The Preacher stepped away from the podium and began to walk, hands still outstretched to either side, as though he was balancing . “I was walking by the stream earlier today,” he started, pacing the length of the stage, “and I was thinking about the two single most important factors of my existence. My God,” he said, then turning his head to the audience, “and all of you.”

“And as I thought about these two very important things in my life, I came to a conclusion: we have a major issue.” The crowd looked around worriedly, but I kept my eyes on the Preacher as he reached the end of the stage and turned, the side of his face that should have had the empty eye socket now the one closest to us.

“We have a major issue with accountability.”

He turned to face the front again, and smiled, softer this time. “I know we talked about this just a little bit at our last meeting, and I thank you for your ready and willing participation.” His eyes flickered once again, just for a moment, towards me. “I know in the past I’ve preached words of introspectiveness, and self-evaluation. I encouraged asking yourself how you can live your life better, for yourself and for My God.”

He raised his arms even higher. “And now I propose to you a different question—one that I have found to be far more important.” He paused, and when his voice spoke again, it was a low growl.

“What have you done for My God today?”

The crowd began to murmur again, quivering with that same excitement as before. “Now this is not a question for yourselves,” the Preacher said forcefully. “It is a question to ask of your fellow man. Go ahead. Do it now. Turn to your brother or sister beside you and ask. What have you done for My God today?

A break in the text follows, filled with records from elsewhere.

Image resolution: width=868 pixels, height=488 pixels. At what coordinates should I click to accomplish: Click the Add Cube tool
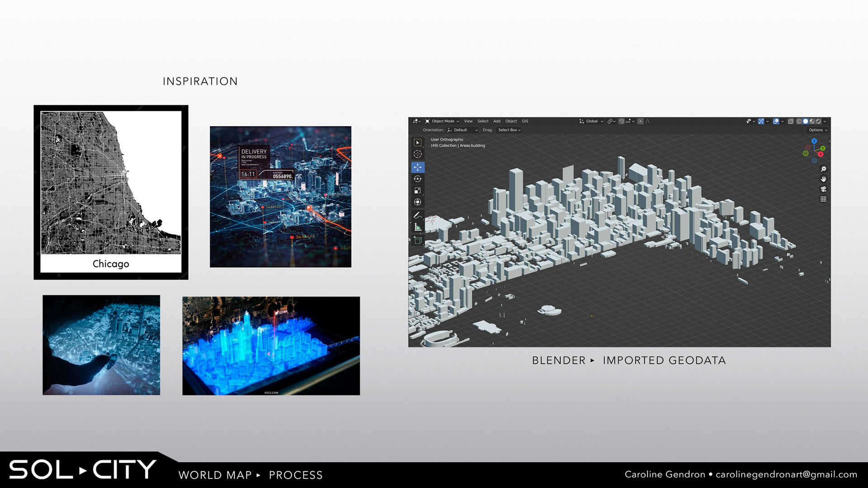[x=417, y=240]
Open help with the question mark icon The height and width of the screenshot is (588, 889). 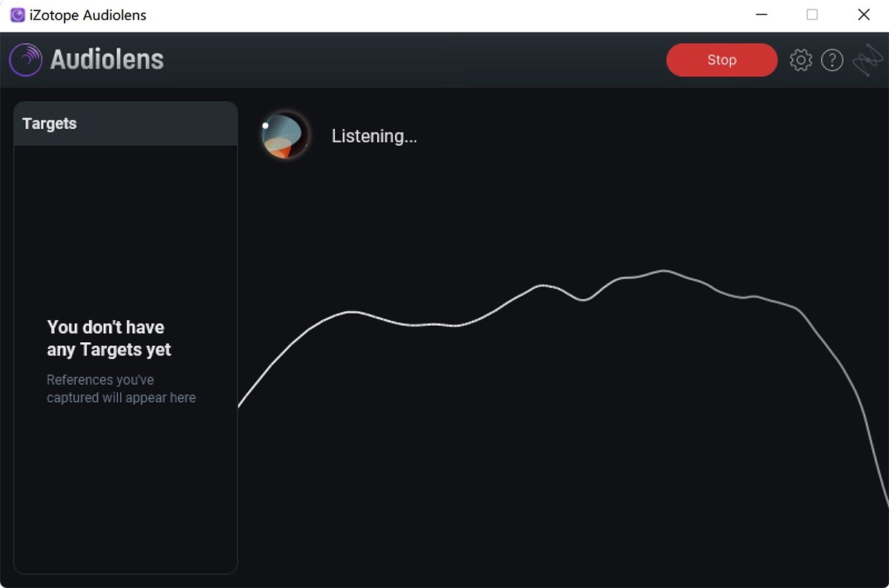[x=832, y=60]
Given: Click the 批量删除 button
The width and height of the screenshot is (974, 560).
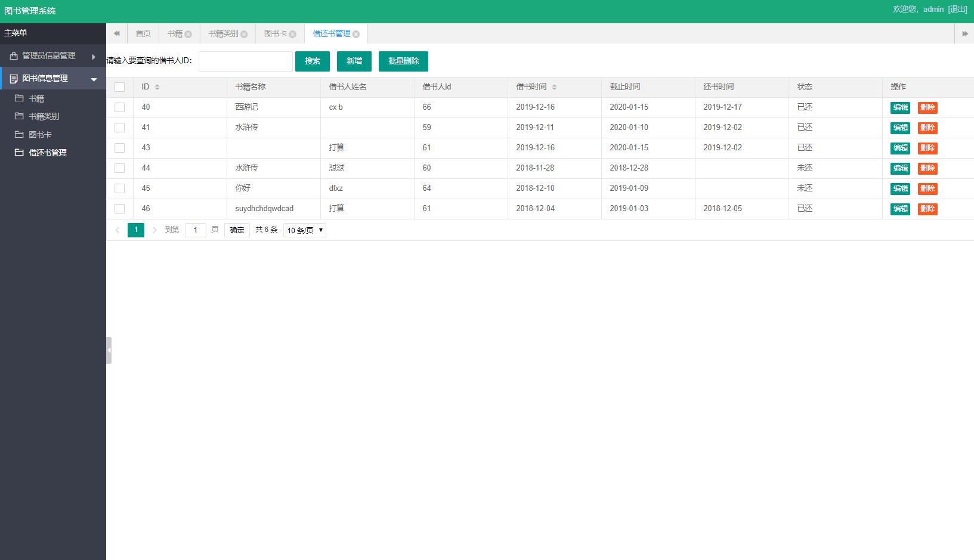Looking at the screenshot, I should click(403, 61).
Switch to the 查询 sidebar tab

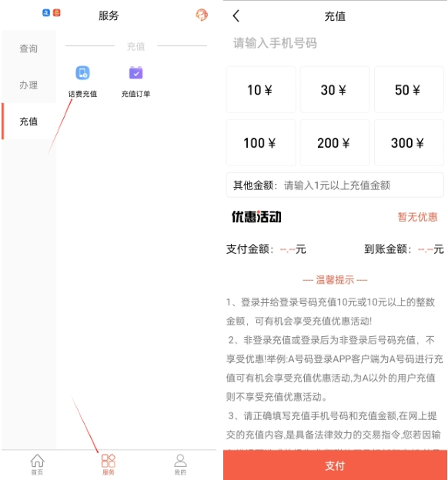[28, 48]
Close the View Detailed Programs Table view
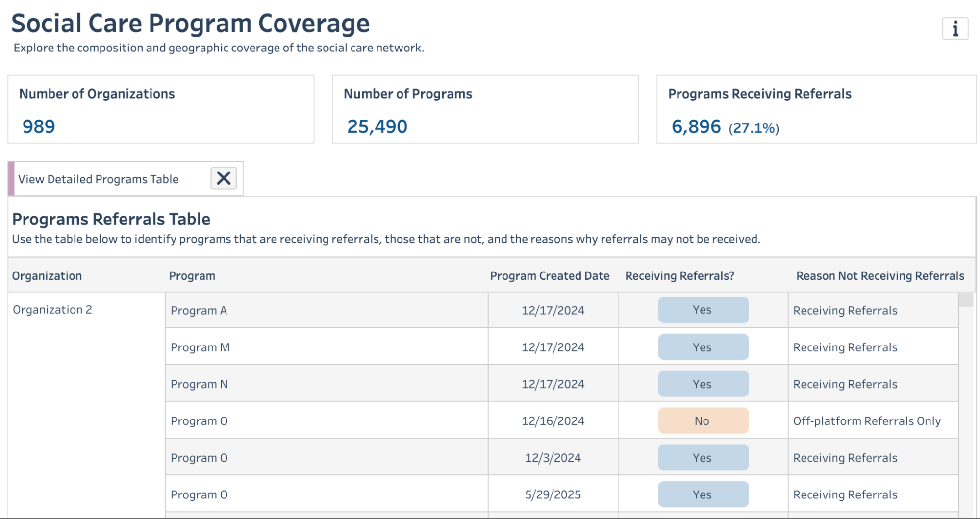 (x=224, y=178)
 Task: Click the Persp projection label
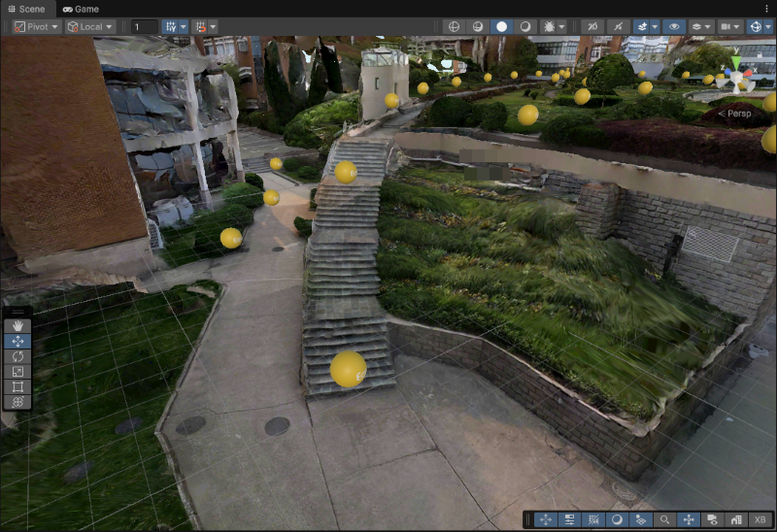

The crowd moved in unison, and as the old woman next to me turned and asked me that strange question, I myself didn’t move my lips.

“It’s okay to get angry,” the Preacher shouted above the din, and as he did no, the crowd grew even louder. “Modern religion would have you believe that everything, all the misfortune you suffer, the heartaches of this world, all of it is resting on your shoulders. But that’s not true, is it? There’s always someone else who could be doing more. This was what I thought of, as I walked along the stream.”

This felt wrong. That same feeling that I got when I let my gaze creep over to the confessional sunk in to my bones, and I fought the urge to get up and leave that congregation, to never enter the Church of Habitsville again.

My hands curled around the thin seat of my pew as my mind sought an escape route, a way to quietly exit the Church without drawing attention. As my eyes darted from blank wall to blank wall, I realized the only exit was the set of double doors at the very back of the room, the one’s we had all entered through.

“Sam Singer.”

I looked up. The congregation had gone silent. The Preacher had walked off the stage, and now stood, hands behind his back, at the end of my pew. He stared down at me, one familiar eye and one a stranger, and he bent at the waist to bring his aged face closer to mine.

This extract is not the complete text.